But I went over to the other continuo group, the one that didn’t have a Baroque guitar, and sat down, and introduced myself to the other sufferers. They were obviously somewhat more inured to (but no less put-upon by) the Binkley approach (and several of them went on to distinguished careers themselves: after Tom anything seemed easy). They were looking at a poorly-dot-matrix-printed score that had the note-heads in the wrong direction and many missing basso continuo figures. At this time, I knew what figured bass was, but I had never tried to play from it. The nightmare was exacerbated by the fact that I didn’t know the tuning, and that I’d never played figured bass—but I was rescued by the fact that the people around me were already playing the chords, that I was used to play over a bassline (not dissimilar to a jazz lead sheet, except upside-down), and that Tom wanted me to play the “flowery stuff”—in other words, it was OK to improvise lines.

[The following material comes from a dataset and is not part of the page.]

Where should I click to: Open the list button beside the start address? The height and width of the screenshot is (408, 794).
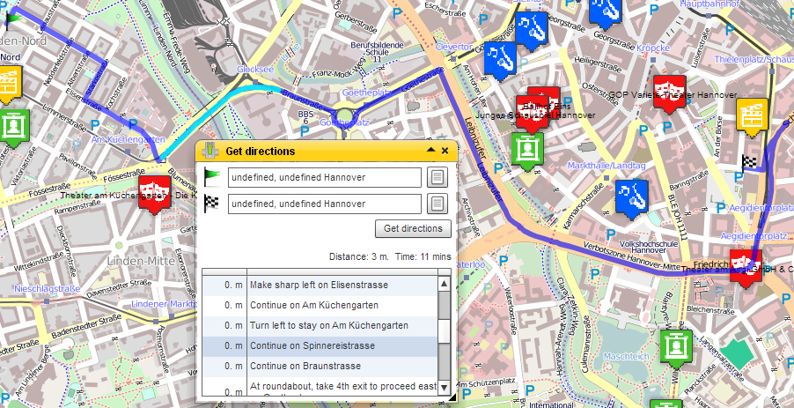437,177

I worked my ass off on that thing, literally going through it chord by chord and figuring out both the sonorities and the fingerings that were required to make something coherent come out of the cittern, and I sat on the MAC stage night after night while this behemoth came together around us.

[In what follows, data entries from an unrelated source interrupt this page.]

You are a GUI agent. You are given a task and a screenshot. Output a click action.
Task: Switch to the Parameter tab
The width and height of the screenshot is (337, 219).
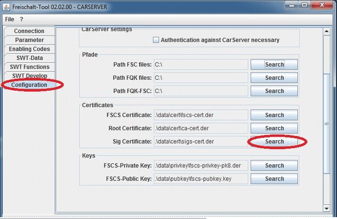tap(29, 40)
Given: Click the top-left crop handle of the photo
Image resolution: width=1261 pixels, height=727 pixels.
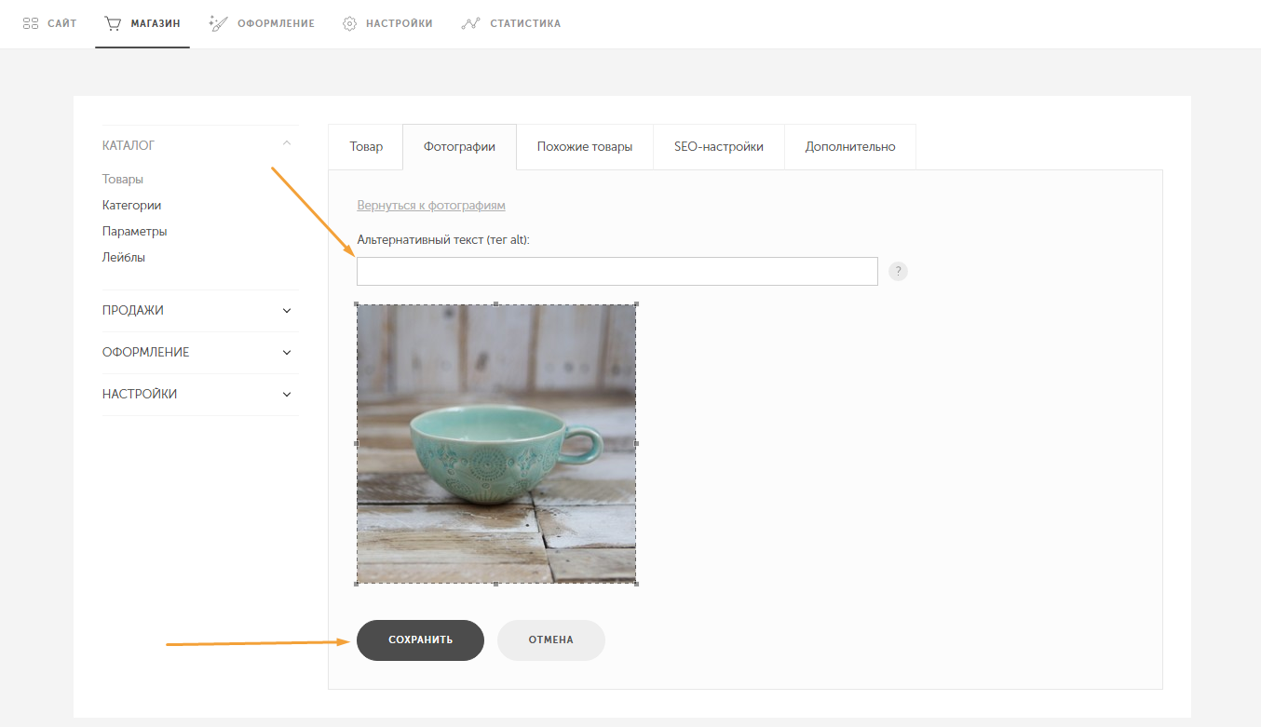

It was like every other Binkley production I would ever wind up playing, though I didn’t know that at the time: over-ambitious, confusing, changing direction from one night to the next, full of people at sea and scared that they weren’t going to be able to accomplish—or even understand—what the hell the man was driving at. A full Baroque orchestra, two continuo groups, onstage trumpets and drums, a full chorus, at least 18 soloists, a working script that literally changed every night as they fought to get a coherent story out of the libretto while still cutting two-thirds of the material, opera studio faculty who would squat in the house, trying to protect their little (or not-so-little) darlings until Binkley’s scary eccentricities chased them away, the Dean of the School hovering nervously in the wings and wondering aloud if the idea of a “collaboration” (hah!) between the Early Music Institute and the Opera Theatre had “been the best idea,” and in the background, the continuo players, subverting concentration between acts, playing bluegrass on lutes and theorbos. I still remember the night they tried staging the as-yet-unpainted giant serpent (in Rossi’s less-tasteful version of the tale, Euridice is bitten and dies onstage) and this 8-foot long papier-mache animated pink cylindrical thing swooped out from the wings chasing Euridice, and a tenor lisped “Well! No wonder she died!” and Euridice collapsed in laughter. And I remember the wings just before the dress-night curtain, when Tom said off-handedly to my brother-in-music Kim Pineda, flutist extraordinaire but drafted as a bass for the on-stage opening battaglia chorus, “Oh, yes. In the opening chorus, I want you all to fight.” Now, people spend their whole professional lives training to be fight designers, and actors spent months rehearsing the combat scenes in a given production, but here’s Tom dropping the ideas 40 seconds before the curtain—an archetypal moment. Kim, who’s as big as me (6’4”), a martial artist, and of Apache/Chicano ethnicity, says “O.K., Mr Binkley, if you say so,” and the curtain goes up on the wedding-cake Baroque grandeur of the set, and 60 people in tights 'n' hose race on from the wings, and the chorus begin flailing at one another with their prop swords. Needless to say, it was a trainwreck-scaled disaster.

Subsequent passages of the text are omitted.